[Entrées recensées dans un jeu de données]
################

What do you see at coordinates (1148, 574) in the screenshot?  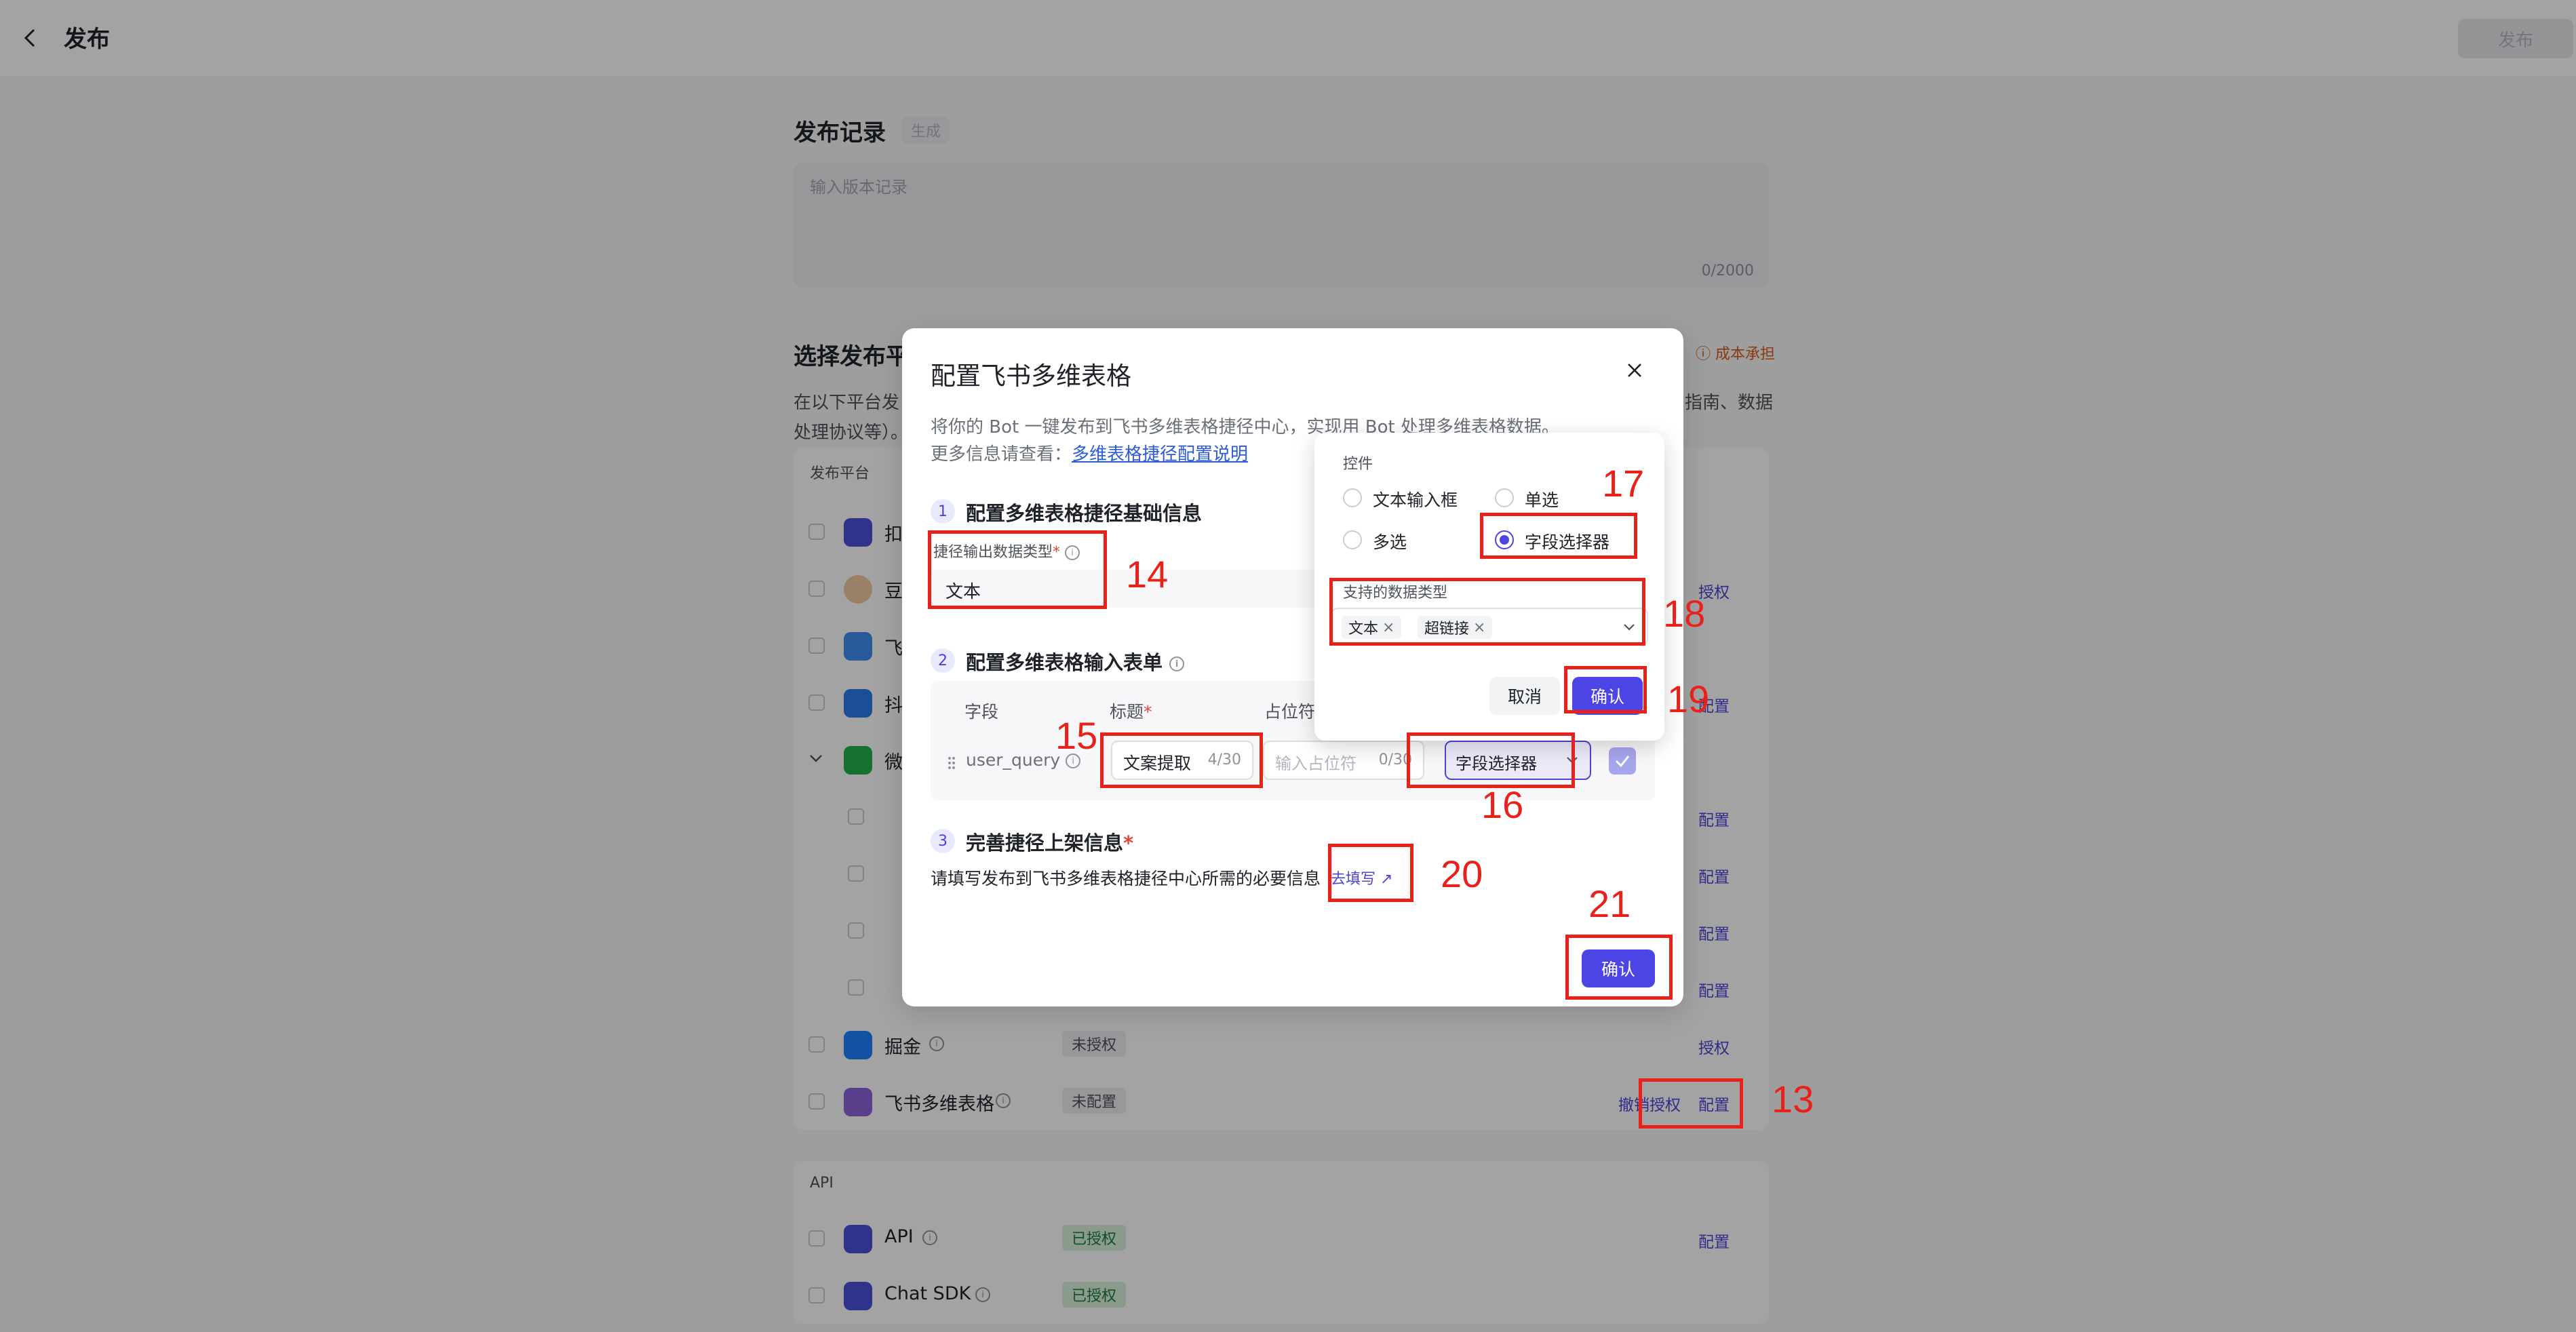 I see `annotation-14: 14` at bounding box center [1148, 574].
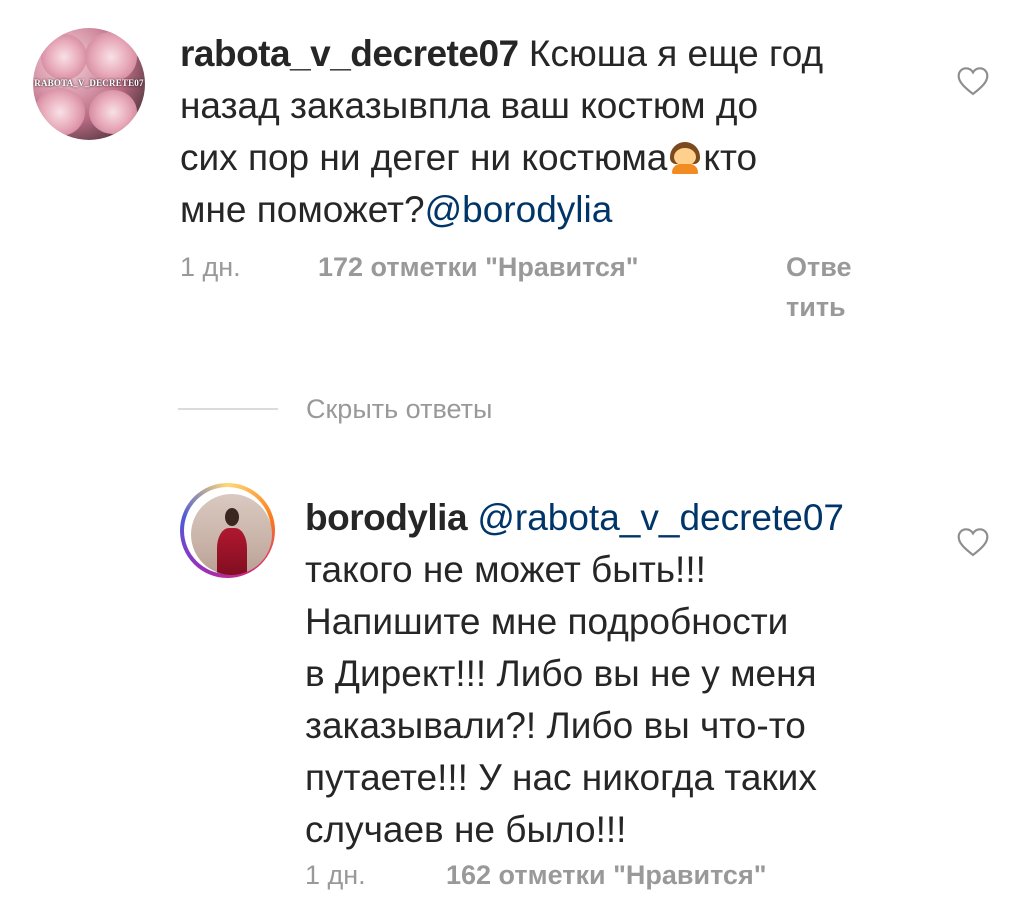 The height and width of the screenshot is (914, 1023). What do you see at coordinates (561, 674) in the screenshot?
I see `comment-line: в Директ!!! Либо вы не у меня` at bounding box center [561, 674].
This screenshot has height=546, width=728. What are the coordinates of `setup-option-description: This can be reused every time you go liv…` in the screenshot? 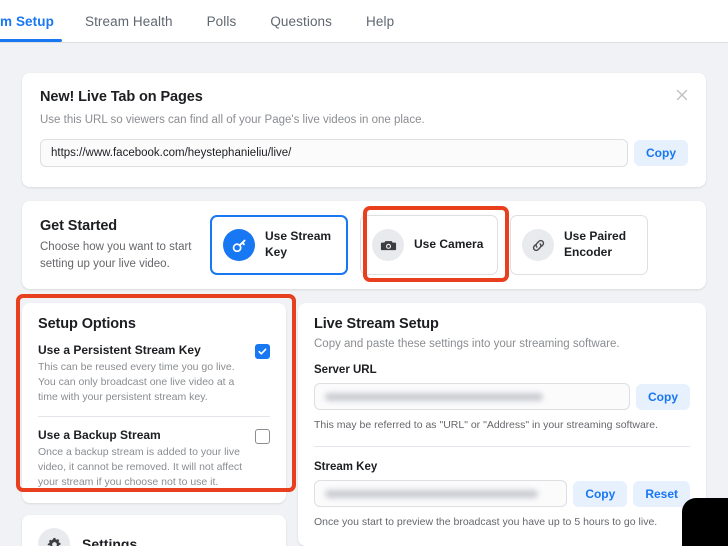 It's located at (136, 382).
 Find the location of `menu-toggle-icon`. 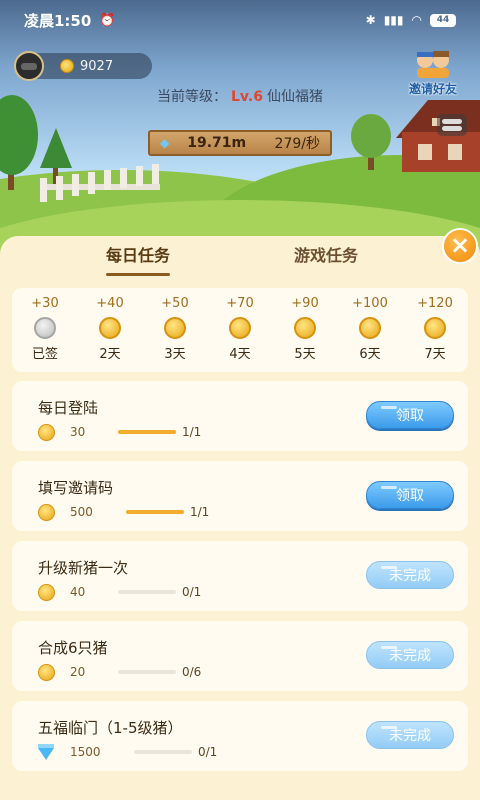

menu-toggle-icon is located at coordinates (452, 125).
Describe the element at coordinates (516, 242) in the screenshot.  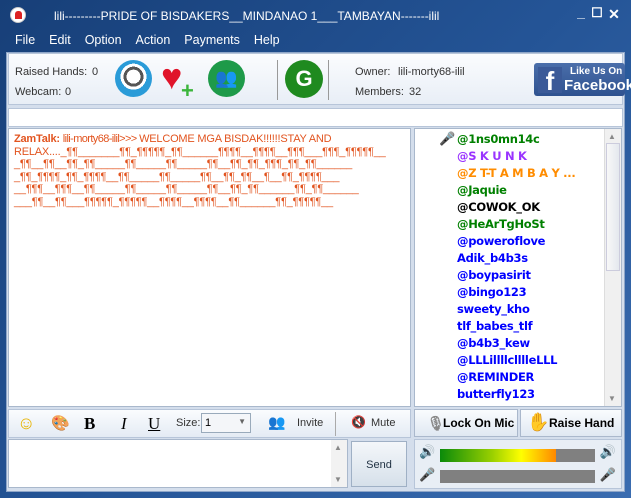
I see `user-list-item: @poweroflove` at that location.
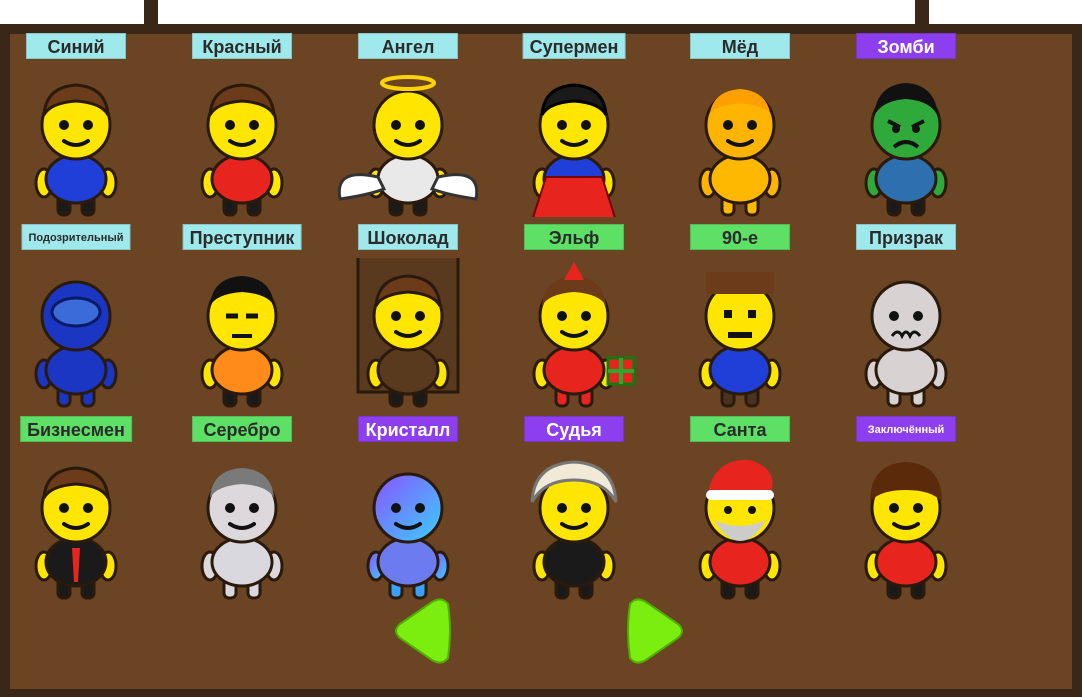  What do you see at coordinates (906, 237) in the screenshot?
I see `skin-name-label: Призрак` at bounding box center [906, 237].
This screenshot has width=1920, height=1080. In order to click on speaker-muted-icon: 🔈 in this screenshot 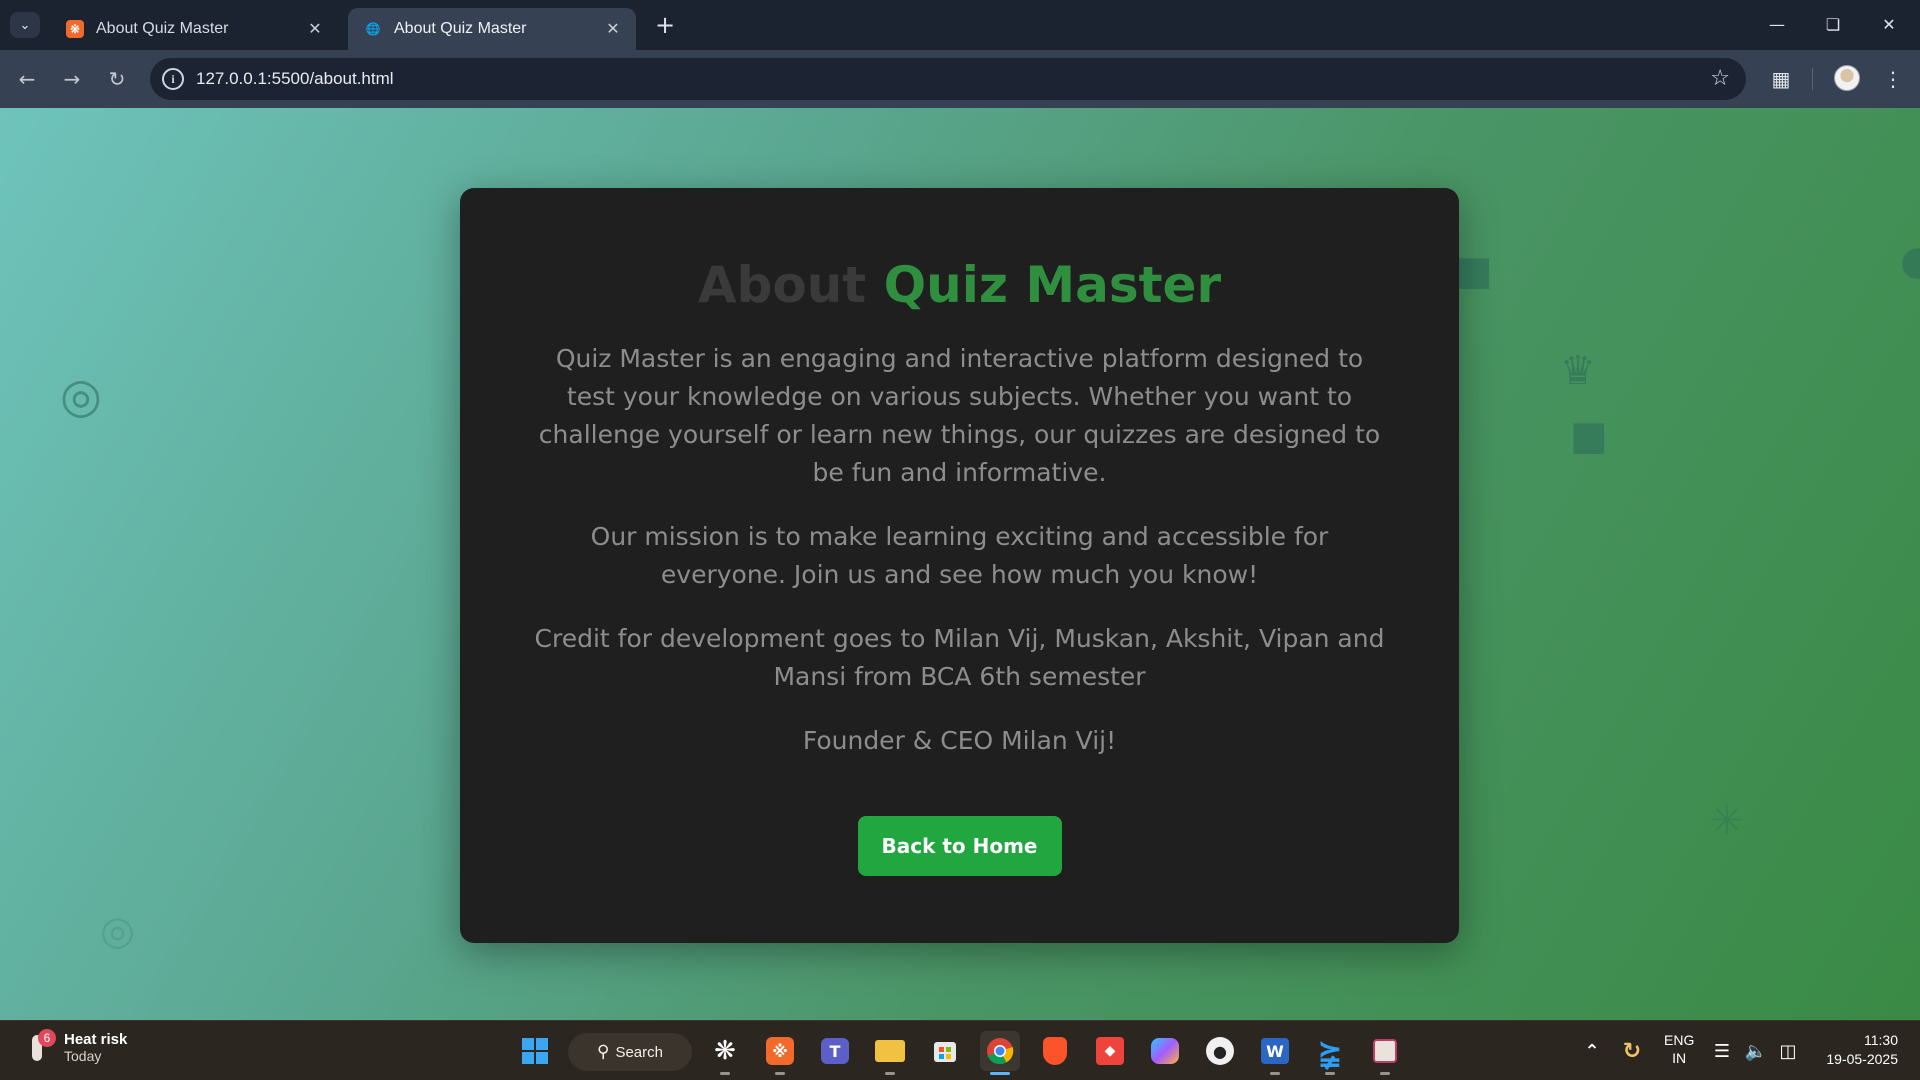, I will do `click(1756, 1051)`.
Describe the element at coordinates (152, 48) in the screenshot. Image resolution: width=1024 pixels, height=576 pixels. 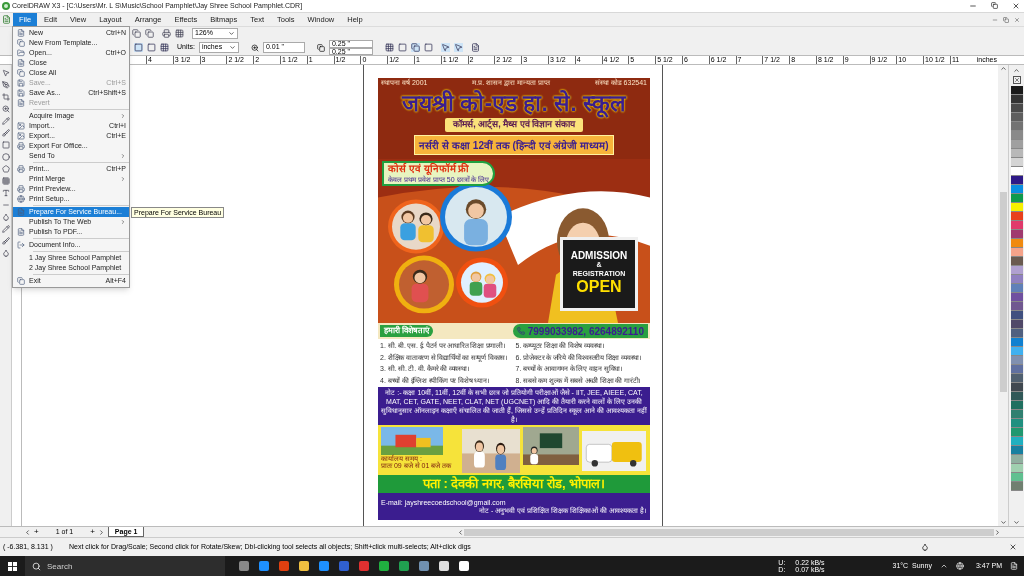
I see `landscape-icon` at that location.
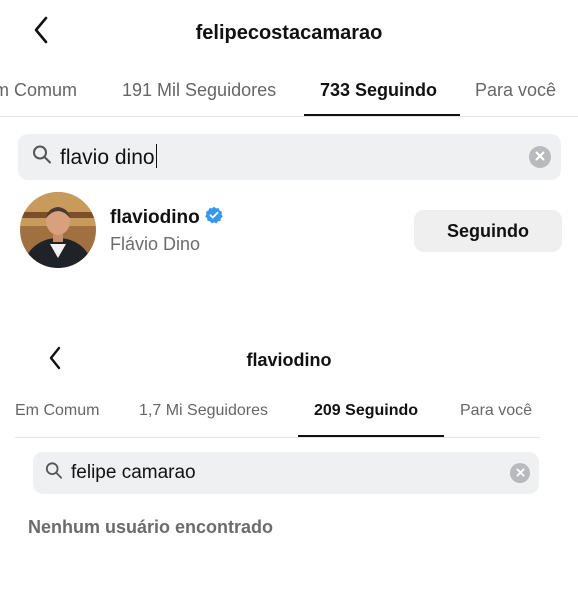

################

→ **Travail demandé**
Renvoyez telles quelles les lignes des données comprises entre celle qui contient « Describe the element at coordinates (152, 48) » et la fin des données, les deux bornes incluses. N'incluez pas les images dans votre réponse.

→ **Résultat de l'exercice**
Describe the element at coordinates (152, 48) in the screenshot. Image resolution: width=1024 pixels, height=576 pixels. 
I see `landscape-icon` at that location.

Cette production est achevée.